Saved entries
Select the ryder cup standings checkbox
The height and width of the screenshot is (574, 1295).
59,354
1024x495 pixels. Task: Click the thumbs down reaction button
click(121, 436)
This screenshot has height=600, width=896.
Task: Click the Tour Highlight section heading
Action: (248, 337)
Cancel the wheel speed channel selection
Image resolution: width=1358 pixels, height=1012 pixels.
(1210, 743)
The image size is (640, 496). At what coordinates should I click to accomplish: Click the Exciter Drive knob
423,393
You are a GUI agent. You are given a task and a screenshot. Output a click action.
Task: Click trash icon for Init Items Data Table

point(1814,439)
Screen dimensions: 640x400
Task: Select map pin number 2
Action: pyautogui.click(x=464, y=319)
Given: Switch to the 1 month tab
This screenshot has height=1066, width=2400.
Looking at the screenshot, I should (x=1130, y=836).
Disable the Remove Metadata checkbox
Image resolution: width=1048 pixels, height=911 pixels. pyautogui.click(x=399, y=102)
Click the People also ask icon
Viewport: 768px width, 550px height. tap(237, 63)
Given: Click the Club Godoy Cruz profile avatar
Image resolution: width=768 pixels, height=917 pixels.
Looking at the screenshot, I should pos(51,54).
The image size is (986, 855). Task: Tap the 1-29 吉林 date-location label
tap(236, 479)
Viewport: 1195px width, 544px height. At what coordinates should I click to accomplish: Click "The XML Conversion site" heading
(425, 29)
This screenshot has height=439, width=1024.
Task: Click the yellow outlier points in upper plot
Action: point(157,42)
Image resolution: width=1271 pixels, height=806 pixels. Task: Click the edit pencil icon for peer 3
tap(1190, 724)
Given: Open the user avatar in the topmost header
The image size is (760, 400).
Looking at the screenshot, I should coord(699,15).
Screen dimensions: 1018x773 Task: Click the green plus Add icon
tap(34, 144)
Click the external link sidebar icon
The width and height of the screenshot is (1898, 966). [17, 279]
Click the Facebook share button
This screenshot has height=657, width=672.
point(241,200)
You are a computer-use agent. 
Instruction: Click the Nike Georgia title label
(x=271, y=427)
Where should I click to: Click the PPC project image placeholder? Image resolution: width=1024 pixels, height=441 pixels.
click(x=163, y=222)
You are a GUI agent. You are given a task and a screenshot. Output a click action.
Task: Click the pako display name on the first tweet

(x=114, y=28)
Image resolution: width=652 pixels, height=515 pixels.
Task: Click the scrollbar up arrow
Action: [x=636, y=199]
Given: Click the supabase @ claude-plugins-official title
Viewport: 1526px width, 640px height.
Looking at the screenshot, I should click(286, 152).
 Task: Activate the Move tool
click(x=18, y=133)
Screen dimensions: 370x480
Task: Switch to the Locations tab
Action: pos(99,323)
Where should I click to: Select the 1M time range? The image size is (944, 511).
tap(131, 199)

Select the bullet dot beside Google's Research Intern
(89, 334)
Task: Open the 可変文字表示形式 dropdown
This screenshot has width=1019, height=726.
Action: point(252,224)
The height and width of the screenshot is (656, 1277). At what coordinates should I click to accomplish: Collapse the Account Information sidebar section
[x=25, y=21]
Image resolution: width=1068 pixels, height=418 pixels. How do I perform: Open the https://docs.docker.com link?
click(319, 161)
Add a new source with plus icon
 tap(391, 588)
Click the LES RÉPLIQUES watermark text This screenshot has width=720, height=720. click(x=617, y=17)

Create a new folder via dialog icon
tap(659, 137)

• Your assignment: Where the line containing "Select the bullet" appears in the records above, begin copying and continue through the last line; copy each line exactly and include no others.

• Solution to this problem:
Select the bullet dot beside Google's Research Intern
(89, 334)
Task: Open the 可変文字表示形式 dropdown
This screenshot has width=1019, height=726.
Action: point(252,224)
The height and width of the screenshot is (656, 1277). At what coordinates should I click to accomplish: Collapse the Account Information sidebar section
[x=25, y=21]
Image resolution: width=1068 pixels, height=418 pixels. How do I perform: Open the https://docs.docker.com link?
click(319, 161)
Add a new source with plus icon
 tap(391, 588)
Click the LES RÉPLIQUES watermark text This screenshot has width=720, height=720. click(x=617, y=17)

Create a new folder via dialog icon
tap(659, 137)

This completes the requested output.